History is the Key to Making Sense of Nuclear Weapons

“Distant Early Warning Line” for a Soviet attack. Image: wikimedia

This article was originally published by The Conversation on 21 July, 2015.

In the early days of his first term, US president Barack Obama gave a speech in Prague in which he called for a world without nuclear weapons. His argument was based on a risk assessment:

In a strange turn of history, the threat of global nuclear war has gone down, but the risk of nuclear attack has gone up. More nations have acquired these weapons. Testing has continued. Black market trade in nuclear secrets abound. The technology to build the bomb has spread. Terrorists are determined to buy, build or steal one.

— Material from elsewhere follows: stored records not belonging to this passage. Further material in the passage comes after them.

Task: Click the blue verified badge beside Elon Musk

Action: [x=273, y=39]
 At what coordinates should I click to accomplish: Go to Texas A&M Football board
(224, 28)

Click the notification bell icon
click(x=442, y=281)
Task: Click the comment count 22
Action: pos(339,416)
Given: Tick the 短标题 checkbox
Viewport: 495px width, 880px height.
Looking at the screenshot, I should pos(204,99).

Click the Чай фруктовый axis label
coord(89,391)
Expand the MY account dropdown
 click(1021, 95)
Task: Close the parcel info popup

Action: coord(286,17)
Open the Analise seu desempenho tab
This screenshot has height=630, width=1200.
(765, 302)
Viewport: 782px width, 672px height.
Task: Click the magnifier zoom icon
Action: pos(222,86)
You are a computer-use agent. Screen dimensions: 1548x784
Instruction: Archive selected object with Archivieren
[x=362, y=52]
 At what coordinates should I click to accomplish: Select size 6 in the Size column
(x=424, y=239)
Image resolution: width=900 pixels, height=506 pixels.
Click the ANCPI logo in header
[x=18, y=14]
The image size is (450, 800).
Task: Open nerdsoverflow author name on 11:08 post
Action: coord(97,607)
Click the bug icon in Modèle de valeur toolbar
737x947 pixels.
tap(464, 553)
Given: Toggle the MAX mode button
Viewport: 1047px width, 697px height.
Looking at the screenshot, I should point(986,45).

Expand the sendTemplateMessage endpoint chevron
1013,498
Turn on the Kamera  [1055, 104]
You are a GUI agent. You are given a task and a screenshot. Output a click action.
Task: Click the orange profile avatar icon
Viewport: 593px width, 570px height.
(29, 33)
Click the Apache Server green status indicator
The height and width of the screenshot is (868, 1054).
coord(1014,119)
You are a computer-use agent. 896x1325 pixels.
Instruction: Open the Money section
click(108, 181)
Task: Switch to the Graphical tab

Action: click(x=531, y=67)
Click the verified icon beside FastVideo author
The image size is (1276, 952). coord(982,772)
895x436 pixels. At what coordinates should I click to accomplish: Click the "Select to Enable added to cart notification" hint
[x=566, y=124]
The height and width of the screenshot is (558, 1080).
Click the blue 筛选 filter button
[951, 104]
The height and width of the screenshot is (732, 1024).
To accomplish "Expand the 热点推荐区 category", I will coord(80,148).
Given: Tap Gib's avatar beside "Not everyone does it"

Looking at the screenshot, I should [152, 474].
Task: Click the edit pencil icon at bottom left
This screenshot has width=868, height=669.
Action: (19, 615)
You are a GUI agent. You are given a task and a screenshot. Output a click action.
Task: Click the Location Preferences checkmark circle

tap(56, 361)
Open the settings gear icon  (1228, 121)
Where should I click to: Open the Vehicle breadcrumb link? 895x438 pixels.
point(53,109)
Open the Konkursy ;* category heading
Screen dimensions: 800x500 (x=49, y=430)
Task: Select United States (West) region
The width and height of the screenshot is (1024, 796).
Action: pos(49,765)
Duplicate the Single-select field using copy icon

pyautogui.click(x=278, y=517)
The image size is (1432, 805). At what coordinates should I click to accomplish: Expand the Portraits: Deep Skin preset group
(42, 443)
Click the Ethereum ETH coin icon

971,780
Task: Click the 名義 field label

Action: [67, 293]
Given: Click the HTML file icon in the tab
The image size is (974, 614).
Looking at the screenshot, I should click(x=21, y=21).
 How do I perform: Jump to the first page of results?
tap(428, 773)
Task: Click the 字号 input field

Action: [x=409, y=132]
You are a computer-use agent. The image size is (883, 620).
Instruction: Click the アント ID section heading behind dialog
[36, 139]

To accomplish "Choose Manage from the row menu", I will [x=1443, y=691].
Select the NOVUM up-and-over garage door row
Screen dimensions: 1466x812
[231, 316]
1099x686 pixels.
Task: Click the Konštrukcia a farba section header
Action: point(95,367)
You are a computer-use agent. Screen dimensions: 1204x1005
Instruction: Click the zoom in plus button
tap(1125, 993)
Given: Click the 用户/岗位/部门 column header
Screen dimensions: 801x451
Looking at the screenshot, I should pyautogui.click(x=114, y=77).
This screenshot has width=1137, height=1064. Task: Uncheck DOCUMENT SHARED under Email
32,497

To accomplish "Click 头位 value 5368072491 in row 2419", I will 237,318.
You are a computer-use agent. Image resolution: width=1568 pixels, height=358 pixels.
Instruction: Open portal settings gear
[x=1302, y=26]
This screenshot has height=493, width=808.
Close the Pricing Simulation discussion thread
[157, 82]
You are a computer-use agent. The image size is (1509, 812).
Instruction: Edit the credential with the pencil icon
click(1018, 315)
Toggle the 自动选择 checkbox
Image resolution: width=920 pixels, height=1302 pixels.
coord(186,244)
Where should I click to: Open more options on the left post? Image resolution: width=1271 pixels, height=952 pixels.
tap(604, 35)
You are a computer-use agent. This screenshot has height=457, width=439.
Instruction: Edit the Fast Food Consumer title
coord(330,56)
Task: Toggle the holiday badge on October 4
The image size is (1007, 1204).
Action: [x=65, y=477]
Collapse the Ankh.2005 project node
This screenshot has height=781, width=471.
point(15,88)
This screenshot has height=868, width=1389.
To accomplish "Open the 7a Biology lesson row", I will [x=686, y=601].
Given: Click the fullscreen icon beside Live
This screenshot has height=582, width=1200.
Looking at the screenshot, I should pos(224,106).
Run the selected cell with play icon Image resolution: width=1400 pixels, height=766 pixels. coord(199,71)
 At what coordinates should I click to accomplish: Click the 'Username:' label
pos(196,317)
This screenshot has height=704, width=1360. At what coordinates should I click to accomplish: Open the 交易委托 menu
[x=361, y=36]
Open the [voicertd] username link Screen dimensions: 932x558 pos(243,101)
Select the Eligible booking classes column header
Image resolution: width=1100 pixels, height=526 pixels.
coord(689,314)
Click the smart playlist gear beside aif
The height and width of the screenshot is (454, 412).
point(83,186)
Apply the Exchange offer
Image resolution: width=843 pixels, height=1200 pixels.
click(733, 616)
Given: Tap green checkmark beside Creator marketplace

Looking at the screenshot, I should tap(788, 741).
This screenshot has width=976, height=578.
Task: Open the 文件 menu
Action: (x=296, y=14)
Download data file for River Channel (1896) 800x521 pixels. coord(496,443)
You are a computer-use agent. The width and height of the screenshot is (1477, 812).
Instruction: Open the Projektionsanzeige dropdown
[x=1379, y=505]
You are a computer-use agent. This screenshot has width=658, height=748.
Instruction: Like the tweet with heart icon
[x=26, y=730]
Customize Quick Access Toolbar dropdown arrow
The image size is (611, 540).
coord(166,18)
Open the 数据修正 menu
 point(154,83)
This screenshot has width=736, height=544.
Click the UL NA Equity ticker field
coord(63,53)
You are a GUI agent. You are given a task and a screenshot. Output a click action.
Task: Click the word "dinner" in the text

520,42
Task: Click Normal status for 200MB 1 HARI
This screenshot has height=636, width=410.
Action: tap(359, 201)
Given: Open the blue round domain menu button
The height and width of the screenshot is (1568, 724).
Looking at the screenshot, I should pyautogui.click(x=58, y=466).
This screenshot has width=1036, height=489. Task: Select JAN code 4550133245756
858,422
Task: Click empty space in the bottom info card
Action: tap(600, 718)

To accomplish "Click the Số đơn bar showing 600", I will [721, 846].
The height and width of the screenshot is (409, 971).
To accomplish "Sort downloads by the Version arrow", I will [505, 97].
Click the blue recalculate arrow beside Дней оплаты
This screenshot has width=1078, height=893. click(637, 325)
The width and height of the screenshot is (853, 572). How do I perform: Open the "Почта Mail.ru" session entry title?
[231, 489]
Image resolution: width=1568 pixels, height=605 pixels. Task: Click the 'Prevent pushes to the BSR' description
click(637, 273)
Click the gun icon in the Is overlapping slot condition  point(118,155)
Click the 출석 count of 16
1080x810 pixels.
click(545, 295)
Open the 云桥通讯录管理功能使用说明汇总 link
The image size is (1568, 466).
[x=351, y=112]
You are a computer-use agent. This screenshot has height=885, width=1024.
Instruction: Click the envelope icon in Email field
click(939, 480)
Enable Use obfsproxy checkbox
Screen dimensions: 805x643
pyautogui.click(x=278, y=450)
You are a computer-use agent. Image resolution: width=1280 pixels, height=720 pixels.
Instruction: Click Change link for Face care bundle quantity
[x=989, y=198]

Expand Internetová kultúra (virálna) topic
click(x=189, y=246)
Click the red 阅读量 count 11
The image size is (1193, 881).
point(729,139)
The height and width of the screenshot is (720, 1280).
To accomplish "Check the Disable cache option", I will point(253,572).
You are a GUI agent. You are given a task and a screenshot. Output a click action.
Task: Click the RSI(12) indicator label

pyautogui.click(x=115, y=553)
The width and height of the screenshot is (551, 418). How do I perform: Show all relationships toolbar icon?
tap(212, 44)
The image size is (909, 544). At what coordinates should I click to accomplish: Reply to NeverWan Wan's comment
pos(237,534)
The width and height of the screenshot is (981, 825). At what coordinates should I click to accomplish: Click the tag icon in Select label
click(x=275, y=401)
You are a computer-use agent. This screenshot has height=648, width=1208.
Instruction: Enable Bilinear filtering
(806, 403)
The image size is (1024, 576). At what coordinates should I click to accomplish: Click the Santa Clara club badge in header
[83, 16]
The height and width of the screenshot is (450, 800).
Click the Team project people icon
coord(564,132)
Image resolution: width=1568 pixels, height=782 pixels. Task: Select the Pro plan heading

Even leaving aside the recent historic deal with Iran, this is a problematic interpretation. It ignores the important historical context. As far as the risk of nuclear weapons is concerned, there is no fundamental difference between the Cold War and today’s world. Research has found that terrorist groups are not too keen to acquire nuclear devices. Most of the countries that Western societies would regard as especially risky today (such as Iran and North Korea, Pakistan and India) already began their nuclear programmes during the Cold War. Moreover, history has shown that what matters in terms of risk is not whether or not a country has nuclear weapons: it’s what it intends to do with them. And that we often don’t exactly know.